当前位置:网站首页>Machine learning III: classification prediction based on logistic regression
Machine learning III: classification prediction based on logistic regression
2022-04-23 07:19:00 【Amyniez】
1 Introduction and application of logistic regression
1.1 Introduction of logical regression
Logical regression (Logistic regression, abbreviation LR) Although it has " Return to " Two words , But logistic regression is actually a classification Model , And widely used in various fields . Although deep learning is now more popular than these traditional methods , But in fact, these traditional methods are still widely used in various fields due to their unique advantages .
And for logistic regression, and , The most prominent two points are its Simple model and The model has strong explanatory power .
Advantages and disadvantages of logistic regression model :
- advantage : Implement a simple , Easy to understand and implement ; It's not expensive to calculate , fast , Low storage resources ;
- shortcoming : Easy under fitting , Classification accuracy may not be high
1.1 Application of logistic regression
Logistic regression model is widely used in various fields , Including machine learning , Most medical fields and Social Sciences . for example , By the first Boyd The trauma and injury severity score developed by et al (TRISS) It is widely used to predict the mortality of injured patients , Use logical regression Based on the observed patient characteristics ( Age , Gender , Body mass index , Results of various blood tests, etc ) Analysis predicts the occurrence of specific diseases ( For example, diabetes , Coronary heart disease (CHD) ) The risk of . Logistic regression models are also used to predict in a given process , The possibility of system or product failure . It's also used for marketing applications , For example, predict the tendency of customers to buy products or stop ordering . In economics, it can be used to predict the possibility of a person choosing to enter the labor market , And commercial applications can be used to predict the likelihood that homeowners will default on their mortgage . Conditional random fields are extensions of logistic regression to sequential data , For natural language processing .

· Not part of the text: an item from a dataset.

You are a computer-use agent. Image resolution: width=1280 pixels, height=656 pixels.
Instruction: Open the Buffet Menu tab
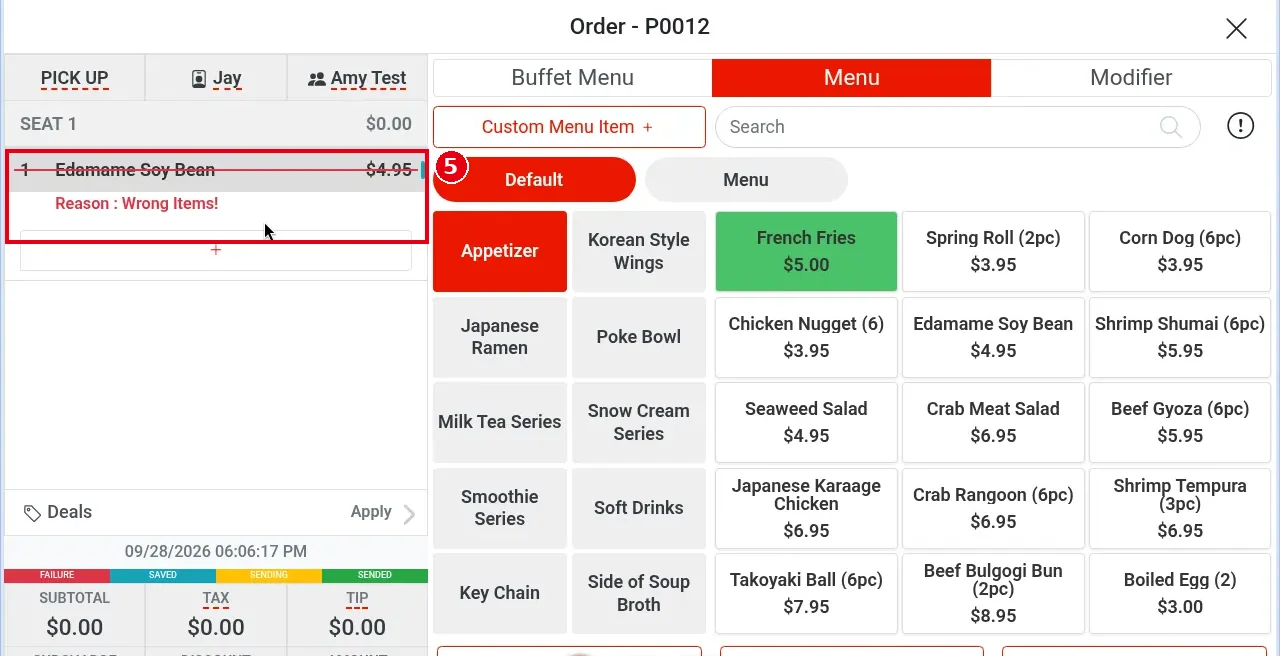572,78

Logistic regression model is also the basic component of many classification algorithms , such as The classification task is based on GBDT Algorithm +LR Credit card transaction anti fraud realized by logistic regression ,CTR( Click through rate ) Estimate, etc , The advantage is that the output value naturally falls in 0 To 1 Between , And it has probabilistic significance . The model is clear , There is a corresponding theoretical basis of probability . The parameters it fits represent every feature (feature) The effect on the result . It's also a good tool for understanding data . But at the same time, because it is essentially a linear classifier , So we can't deal with the more complicated data situation . A lot of times, we will also use the logistic regression model to do some baseline tasks baseline( Basic level ).
4.1 Demo
Step1: Library function import
- notes : Seaborn Is in matplotlib On the basis of a more advanced API encapsulation , So it's easier to draw , Use... In most cases seaborn Can make a very attractive picture . Such as ,
- 1.set_style( ) Used to set the theme ;
- 2.distplot( ) by hist Enhanced Edition 、kdeplot( ) Is the density curve ;
- 3. Box figure boxplot( ): The biggest advantage is that it is not affected by outliers , It can describe the discrete distribution of data in a relatively stable way ;
- 4. Joint distribution jointplot( )
- 5. Hot spots heatmap( )
# Basic function library
import numpy as np
# Import drawing library
import matplotlib.pyplot as plt
import seaborn as sns
# Import logistic regression model function
from sklearn.linear_model import LogisticRegression
Step2: model training
# Construct data set
x_fearures = np.array([[-1, -2], [-2, -1], [-3, -2], [1, 3], [2, 1], [3, 2]])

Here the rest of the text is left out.